|TPNW Article 1(1) prohibitions: Compatibility in 2021|
|(a)||Develop, produce, manufacture, acquire||Compatible|
|Possess or stockpile||Compatible|
|(c)||Receive transfer or control||Compatible|
|Threaten to use||Compatible|
|(e)||Assist, encourage or induce||Compatible|
|(f)||Seek or receive assistance||Compatible|
|(g)||Allow stationing, installation, deployment||Compatible|
|IAEA safeguards and fissile material|
|TPNW Art 3(2) deadline||N/A|
|Small Quantities Protocol||Yes (Original)|
|Fissile material production facilities||No|
|Highly enriched uranium stocks||No|
|Plutonium stocks (mil/civ)||No/No|
|Related treaties and regimes|
|Party to the BWC||Yes|
|Party to the CWC||Yes|
|Party to the PTBT||No|
|Ratified the CTBT||Yes|
|Party to the NPT||Yes|
|Party to a NWFZ||Yes (Tlatelolco)|
|Member of the CD||No|
Barbados maintains policies and practices that are compatible with all of the prohibitions in Article 1 of the TPNW, and can therefore sign and ratify or accede to the Treaty without the need for a change in conduct.

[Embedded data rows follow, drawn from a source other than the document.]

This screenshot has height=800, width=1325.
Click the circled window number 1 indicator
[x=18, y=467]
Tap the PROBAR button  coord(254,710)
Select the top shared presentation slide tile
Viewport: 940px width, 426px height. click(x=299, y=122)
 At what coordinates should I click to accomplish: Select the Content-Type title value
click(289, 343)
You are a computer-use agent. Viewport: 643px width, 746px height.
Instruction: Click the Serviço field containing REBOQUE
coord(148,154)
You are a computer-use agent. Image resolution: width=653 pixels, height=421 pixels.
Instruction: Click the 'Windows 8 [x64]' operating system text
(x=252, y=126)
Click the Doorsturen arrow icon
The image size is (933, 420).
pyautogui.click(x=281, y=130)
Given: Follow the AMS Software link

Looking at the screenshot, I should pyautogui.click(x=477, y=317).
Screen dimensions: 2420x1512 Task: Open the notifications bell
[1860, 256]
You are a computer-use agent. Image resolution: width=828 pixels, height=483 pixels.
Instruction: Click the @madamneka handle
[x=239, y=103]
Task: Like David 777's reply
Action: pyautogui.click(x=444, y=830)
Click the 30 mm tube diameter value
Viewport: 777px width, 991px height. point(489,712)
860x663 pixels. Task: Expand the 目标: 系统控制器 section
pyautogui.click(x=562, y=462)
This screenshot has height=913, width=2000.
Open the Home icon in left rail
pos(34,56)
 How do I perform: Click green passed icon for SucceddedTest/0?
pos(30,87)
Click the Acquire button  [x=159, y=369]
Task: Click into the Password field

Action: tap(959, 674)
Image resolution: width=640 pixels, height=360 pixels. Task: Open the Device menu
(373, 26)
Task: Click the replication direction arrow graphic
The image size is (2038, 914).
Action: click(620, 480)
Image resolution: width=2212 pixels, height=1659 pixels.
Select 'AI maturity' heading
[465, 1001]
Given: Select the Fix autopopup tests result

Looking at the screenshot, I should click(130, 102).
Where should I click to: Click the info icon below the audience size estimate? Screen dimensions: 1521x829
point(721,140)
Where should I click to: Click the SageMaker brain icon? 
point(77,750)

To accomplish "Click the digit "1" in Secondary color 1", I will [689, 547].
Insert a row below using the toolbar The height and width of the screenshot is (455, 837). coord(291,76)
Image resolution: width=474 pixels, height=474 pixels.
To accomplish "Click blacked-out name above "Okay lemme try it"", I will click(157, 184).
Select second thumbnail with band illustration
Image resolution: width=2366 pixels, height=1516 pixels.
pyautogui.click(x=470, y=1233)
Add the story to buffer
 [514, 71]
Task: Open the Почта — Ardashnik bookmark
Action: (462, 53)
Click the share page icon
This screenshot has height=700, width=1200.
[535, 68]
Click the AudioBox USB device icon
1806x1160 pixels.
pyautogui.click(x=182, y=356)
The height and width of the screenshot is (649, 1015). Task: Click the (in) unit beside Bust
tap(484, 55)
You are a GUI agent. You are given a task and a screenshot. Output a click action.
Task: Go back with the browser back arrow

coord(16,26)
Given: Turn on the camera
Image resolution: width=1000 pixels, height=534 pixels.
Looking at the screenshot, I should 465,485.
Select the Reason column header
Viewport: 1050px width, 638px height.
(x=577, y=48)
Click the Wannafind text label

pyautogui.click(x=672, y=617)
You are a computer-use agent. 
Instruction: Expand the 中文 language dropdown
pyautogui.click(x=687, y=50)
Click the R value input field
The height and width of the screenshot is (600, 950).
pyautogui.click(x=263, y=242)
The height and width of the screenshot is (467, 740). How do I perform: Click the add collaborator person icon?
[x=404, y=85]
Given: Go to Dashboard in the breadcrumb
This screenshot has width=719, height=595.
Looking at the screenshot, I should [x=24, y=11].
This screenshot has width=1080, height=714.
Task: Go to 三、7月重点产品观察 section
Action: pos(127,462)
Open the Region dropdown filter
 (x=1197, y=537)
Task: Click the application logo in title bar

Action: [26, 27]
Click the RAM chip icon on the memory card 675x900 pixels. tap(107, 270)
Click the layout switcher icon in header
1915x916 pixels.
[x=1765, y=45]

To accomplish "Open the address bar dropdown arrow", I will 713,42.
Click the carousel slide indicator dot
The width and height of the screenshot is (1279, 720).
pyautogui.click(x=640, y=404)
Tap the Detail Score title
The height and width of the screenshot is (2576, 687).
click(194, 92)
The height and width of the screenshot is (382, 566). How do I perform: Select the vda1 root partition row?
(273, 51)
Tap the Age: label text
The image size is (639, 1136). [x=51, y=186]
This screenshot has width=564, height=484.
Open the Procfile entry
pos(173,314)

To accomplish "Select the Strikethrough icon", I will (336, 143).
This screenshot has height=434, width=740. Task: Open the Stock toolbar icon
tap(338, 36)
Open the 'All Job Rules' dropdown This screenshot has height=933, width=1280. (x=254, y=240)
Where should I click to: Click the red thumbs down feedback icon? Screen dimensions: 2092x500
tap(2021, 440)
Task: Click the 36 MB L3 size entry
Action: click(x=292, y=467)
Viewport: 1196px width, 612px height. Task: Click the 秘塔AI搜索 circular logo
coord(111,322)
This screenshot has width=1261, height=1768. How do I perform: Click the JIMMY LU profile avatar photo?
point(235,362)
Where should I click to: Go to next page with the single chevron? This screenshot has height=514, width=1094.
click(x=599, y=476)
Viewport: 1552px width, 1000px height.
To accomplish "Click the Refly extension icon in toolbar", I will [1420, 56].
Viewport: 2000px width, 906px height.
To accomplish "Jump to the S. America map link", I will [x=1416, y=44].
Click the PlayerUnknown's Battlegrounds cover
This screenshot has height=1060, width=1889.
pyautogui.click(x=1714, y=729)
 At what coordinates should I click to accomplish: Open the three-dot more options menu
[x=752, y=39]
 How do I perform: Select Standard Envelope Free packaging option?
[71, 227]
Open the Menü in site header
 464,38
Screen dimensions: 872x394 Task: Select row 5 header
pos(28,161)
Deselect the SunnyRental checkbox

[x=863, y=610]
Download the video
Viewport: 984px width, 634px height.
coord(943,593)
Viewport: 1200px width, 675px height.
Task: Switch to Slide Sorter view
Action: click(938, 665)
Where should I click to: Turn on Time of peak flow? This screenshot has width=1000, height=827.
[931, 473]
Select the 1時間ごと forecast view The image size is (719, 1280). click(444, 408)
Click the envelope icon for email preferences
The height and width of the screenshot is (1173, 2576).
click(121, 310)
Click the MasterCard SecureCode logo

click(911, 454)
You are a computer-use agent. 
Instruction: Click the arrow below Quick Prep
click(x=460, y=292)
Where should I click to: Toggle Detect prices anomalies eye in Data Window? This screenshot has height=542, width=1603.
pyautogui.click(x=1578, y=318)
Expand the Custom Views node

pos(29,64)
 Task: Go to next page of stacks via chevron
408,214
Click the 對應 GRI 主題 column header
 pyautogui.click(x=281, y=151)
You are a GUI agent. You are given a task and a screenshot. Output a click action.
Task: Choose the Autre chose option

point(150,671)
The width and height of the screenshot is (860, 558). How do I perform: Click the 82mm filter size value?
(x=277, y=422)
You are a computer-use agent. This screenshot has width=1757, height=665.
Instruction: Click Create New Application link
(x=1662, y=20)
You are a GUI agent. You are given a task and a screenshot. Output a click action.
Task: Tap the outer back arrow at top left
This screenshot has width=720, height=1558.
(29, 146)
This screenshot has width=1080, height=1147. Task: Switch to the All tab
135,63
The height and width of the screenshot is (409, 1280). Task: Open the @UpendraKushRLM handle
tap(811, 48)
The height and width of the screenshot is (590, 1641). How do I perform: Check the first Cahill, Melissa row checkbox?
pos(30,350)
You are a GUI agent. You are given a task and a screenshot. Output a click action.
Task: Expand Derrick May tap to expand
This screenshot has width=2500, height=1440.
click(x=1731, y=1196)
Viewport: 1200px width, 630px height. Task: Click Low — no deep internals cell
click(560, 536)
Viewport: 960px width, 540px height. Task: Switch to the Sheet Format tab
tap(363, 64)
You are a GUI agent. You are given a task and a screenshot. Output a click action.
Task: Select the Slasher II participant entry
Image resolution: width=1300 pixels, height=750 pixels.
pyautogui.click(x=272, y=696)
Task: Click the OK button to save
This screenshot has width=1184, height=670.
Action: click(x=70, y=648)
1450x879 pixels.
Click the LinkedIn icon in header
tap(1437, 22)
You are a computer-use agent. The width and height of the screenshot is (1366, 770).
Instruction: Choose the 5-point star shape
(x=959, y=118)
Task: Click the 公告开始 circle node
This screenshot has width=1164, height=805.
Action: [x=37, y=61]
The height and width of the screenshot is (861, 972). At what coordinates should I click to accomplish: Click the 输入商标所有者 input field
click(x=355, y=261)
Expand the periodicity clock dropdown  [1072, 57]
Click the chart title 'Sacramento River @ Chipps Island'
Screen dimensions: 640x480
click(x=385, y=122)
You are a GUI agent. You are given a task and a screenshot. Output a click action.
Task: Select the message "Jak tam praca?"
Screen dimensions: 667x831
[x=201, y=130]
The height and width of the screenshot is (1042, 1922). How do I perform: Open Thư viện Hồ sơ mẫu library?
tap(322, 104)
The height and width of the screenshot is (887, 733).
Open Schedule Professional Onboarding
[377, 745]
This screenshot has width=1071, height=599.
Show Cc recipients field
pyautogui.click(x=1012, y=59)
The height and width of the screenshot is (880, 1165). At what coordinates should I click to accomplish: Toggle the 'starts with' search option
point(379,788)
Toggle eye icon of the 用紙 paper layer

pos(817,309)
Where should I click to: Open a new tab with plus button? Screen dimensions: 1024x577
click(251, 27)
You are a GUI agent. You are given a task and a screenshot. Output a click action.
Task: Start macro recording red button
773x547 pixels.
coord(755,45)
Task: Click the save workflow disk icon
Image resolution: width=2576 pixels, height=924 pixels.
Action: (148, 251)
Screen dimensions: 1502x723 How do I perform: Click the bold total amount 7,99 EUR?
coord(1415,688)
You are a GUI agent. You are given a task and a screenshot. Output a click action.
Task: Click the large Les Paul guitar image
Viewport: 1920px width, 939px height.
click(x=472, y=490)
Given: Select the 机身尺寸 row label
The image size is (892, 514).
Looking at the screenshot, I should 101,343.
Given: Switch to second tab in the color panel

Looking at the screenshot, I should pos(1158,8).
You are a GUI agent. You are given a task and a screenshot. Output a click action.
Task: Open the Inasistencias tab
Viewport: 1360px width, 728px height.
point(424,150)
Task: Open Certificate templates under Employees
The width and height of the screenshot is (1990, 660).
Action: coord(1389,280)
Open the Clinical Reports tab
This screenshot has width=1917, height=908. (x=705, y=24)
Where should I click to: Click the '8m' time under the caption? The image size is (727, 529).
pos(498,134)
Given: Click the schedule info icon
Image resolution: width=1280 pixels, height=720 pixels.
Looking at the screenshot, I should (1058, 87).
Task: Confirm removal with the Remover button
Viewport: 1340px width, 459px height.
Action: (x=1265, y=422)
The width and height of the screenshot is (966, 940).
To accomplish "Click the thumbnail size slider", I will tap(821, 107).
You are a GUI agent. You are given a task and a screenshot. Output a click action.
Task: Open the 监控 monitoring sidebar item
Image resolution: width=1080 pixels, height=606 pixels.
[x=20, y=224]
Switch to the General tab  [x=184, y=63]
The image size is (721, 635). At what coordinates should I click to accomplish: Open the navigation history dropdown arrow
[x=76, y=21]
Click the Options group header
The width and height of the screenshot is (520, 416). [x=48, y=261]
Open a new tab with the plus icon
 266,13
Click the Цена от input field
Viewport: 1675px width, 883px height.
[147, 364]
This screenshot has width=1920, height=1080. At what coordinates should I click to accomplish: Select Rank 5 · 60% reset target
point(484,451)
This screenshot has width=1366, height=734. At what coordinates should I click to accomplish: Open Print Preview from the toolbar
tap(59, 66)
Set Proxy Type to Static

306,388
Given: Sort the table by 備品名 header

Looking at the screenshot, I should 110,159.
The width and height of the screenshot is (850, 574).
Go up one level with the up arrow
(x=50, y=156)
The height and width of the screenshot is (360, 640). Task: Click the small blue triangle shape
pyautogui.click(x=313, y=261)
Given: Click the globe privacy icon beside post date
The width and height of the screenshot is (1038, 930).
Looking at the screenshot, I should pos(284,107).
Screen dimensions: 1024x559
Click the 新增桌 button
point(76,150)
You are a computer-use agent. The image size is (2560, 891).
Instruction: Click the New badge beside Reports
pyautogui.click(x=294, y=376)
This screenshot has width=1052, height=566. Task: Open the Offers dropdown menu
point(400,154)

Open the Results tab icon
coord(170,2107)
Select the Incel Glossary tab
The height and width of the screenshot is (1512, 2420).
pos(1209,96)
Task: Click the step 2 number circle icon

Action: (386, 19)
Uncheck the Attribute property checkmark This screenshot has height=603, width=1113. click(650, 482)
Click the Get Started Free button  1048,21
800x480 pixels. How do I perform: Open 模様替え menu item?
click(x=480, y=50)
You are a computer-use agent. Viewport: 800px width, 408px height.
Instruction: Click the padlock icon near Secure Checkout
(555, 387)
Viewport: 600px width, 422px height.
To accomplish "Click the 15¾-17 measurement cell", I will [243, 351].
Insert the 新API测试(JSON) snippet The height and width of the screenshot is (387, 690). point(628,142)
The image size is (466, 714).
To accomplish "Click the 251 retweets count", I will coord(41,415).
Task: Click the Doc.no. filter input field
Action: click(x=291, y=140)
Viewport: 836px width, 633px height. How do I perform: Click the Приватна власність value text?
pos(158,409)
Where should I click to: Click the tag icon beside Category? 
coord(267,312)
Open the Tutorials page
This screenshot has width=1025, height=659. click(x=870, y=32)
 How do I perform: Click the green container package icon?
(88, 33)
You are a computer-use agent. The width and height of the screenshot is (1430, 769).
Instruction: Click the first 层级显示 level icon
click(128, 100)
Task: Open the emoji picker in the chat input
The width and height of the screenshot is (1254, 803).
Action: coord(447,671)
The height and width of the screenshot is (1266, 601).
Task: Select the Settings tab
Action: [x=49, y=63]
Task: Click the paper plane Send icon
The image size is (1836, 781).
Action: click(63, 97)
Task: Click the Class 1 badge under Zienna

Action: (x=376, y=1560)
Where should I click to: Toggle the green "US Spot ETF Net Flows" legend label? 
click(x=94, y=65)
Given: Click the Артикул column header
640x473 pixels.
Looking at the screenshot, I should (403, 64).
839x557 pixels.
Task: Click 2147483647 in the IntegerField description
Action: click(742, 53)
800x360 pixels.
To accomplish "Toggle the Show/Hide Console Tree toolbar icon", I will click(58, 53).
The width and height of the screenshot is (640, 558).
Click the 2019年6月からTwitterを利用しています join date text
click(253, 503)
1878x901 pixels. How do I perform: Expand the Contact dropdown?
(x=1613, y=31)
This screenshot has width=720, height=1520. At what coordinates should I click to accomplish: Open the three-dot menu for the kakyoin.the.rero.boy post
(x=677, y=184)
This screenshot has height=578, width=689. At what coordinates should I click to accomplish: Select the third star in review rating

Barbados associated itself with a statement by CARICOM in the First Committee of the 2021 UN General Assembly, which said: 'Although CARICOM is located in a nuclear free zone, we are not immune from the consequences of the most dangerous weapons on earth. In this regard we welcome the TPNW’s entry into force of January of 2021 and view this as an extraordinary achievement. CARICOM looks forward to engage constructively in the first meeting of state parties'.1"
- Barbados should urgently adhere to the TPNW.
- Barbados should conclude and bring into force an Additional Protocol with the IAEA, and upgrade to a Modified Small Quantities Protocol.